Visuals: On a space background, there is a black rectangle with two balls of light seen behind, which begin to slide out from both sides. Various blue lasers shoot the rectangle with the letters "G" and "I" from the logo, which is barely being revealed by each flash. As the last blue laser shoots the "G", the logo is fully revealed.

Technique: CGI.

Audio: A robotic-sounding noise, which then leads to a five-note triumphant fanfare.

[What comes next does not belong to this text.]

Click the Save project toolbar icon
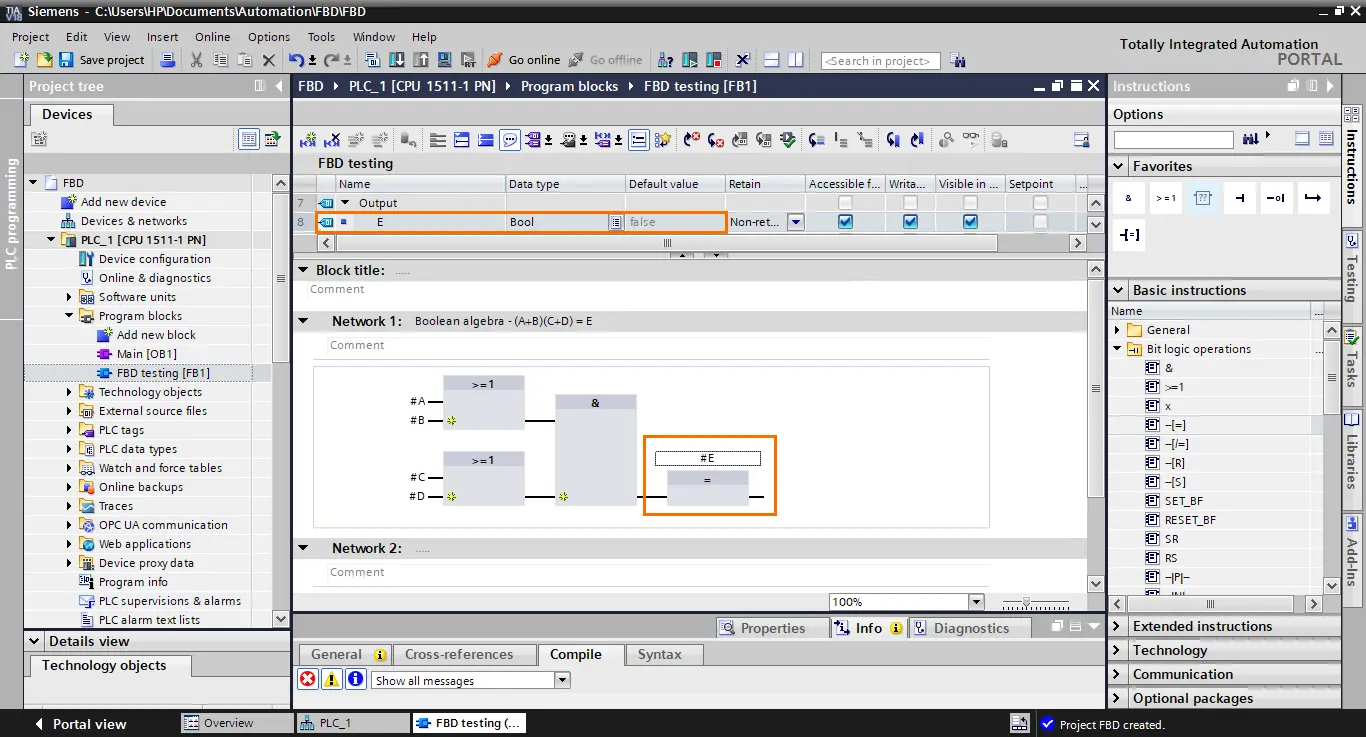The image size is (1366, 737). pos(66,60)
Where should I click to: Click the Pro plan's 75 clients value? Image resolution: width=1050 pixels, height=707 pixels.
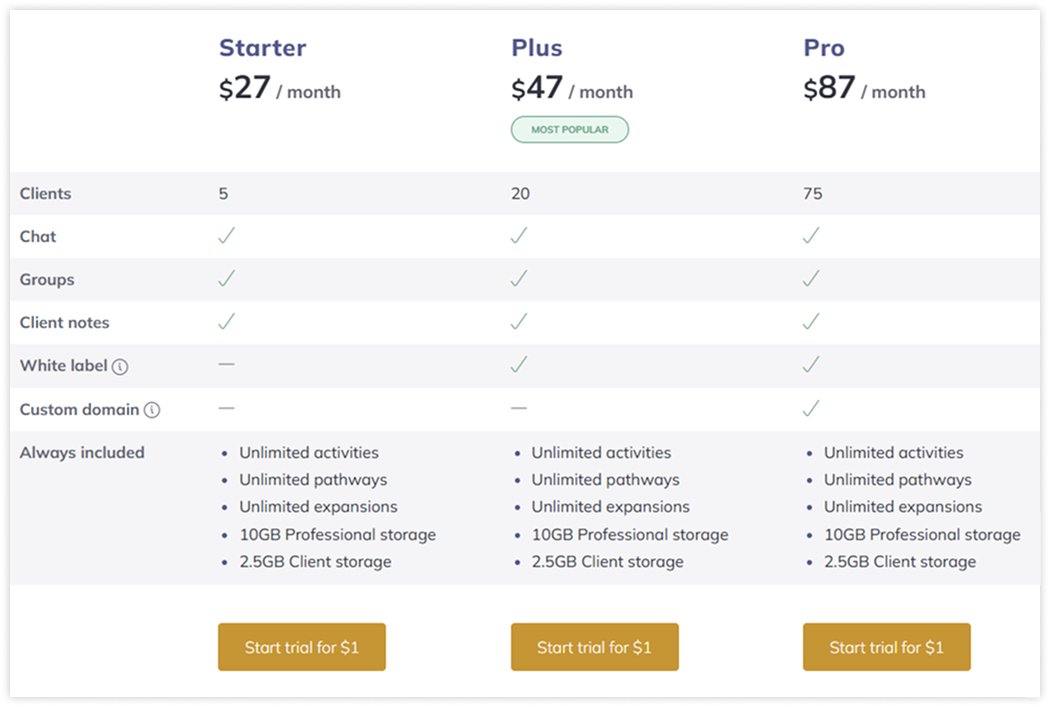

Availability: Seen on early releases of the company, such as More Christy Lane's Line Dancing.

2nd Logo (1998-2007)


Visuals: On a black background, a glowing blue dot appears in the center, alongside a line. Two more dots come from the top-left and bottom-right parts of the screen, and collide in the center. The blue dot grows, revealing parts of the LaserLight Digital logo, which consists of the word "LASERLIGHT" cut-out in a silver box, with the similarly cut-out word "DIGITAL" below it in a small yellow rectangle. As the light shrinks, the LaserLight Digital logo zooms in. When the logo stops at a comfortable distance, a light blink appears near the first "L" in the logo and slides to the right.

Technique: CGI.

Audio: A short fanfare, taken from the beginning of Beethoven's "Symphony No. 9", with whooshes and sparkles and a low synth note at the end.

Availability:

  • Seen on public-domain releases from the company, such as The Indestructible Man.
  • It is also seen on the 1999 UK VHS releases of Rudolph The Red Nosed Reindeer and Other Stories, The Toothbrush Family: Raining Dinosaurs, and Wind In The Willows: The River Bank and Five Other Stories, the 2000 UK VHS releases of Lift Off: EC and the Lift Off Kids, Lift Off: The Story of EC, Oscar and Friends: Oscar Takes Off, Ludovic: The Snow Gift, Goldilocks and The Three Bears and Puss In Boots (Burbank versions), the 2001 UK VHS release of Coco & Drila Adventures: The Magic Sack Of Santa Claus, and the 2002 UK VHS release of Jack Frost (1979), respectively.